Kasihan benar nasib Sayanto (40), dari Surabaya ini.
Sebagai tenaga lepas sebuah kantor, gajinya kecil. Maka dia merelakan istrinya, Dinik, 32, bekerja sebagai tenaga penjual produk kosmetik.
Tapi bosnya kasmaran, dan Dinik pun jadi korban “tenaga kuda”-nya.
Sayanto terhina dan istrinya pun diceraikan.
Suami itu kepala keluarga, dia wajib mencari nafkah untuk anak istrinya.

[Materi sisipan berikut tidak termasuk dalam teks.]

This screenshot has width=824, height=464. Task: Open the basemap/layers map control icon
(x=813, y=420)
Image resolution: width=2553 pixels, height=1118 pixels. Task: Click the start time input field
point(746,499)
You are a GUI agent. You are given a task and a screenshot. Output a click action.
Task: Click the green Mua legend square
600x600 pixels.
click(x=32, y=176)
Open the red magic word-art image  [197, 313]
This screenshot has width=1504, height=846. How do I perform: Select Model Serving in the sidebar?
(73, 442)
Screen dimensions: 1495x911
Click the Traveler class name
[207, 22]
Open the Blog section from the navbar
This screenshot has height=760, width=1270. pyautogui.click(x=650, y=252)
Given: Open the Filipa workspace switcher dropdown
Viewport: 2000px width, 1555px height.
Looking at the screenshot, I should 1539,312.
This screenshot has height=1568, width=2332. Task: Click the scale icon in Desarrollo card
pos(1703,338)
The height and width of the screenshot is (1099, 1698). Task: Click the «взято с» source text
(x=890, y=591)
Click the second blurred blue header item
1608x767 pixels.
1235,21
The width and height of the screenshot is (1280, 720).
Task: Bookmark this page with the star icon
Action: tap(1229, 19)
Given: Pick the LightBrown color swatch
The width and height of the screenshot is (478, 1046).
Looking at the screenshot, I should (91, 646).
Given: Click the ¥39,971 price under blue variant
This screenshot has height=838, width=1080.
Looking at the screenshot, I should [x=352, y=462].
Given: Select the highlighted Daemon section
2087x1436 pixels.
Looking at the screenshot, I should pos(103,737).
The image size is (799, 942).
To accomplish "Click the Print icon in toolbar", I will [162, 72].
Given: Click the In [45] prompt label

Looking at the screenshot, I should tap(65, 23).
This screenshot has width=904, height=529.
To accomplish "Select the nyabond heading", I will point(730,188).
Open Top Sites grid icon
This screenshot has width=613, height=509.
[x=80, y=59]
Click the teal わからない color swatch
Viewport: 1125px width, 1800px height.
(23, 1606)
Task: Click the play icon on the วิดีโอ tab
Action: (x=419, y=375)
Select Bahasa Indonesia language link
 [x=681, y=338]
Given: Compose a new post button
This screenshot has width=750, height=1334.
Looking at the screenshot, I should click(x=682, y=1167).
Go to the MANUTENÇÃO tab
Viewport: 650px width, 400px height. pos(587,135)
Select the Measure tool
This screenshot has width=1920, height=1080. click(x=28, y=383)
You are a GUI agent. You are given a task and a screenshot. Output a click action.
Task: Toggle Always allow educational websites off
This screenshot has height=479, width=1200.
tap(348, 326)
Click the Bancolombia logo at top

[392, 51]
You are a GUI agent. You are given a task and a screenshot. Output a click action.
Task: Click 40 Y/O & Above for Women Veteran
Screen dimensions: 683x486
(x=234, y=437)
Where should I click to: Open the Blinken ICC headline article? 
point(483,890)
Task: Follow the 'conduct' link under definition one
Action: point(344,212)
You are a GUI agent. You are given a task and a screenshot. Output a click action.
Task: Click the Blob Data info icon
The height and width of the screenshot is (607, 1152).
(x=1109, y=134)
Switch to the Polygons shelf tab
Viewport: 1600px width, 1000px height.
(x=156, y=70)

Tapi karena kondisi tertentu, posisinya bisa terbalik-balik; justru istri yang menafkahi keluarga.
Harga diri suami menjadi turun 50 persen, tereduksi oleh peran istri yang menjadi lebih dominan.
Suami model begini tak lebih jadi pemacek (pejantan) belaka, petentang-petenteng unfaedah, karena “prestasi”-nya hanya di atas ranjang.
Sayanto warga kota Surabaya, nyaris seperti itu. Dikatakan nyaris, karena ekonomi rumahtangganya belum separah itu.
Jelek-jelek begini dia masih punya penghasilan, meski kerja sebulan akan habis dalam seminggu.
Maklum, Sayanto bukan PNS, bukan anggota DPRD, apa lagi komisaris utama.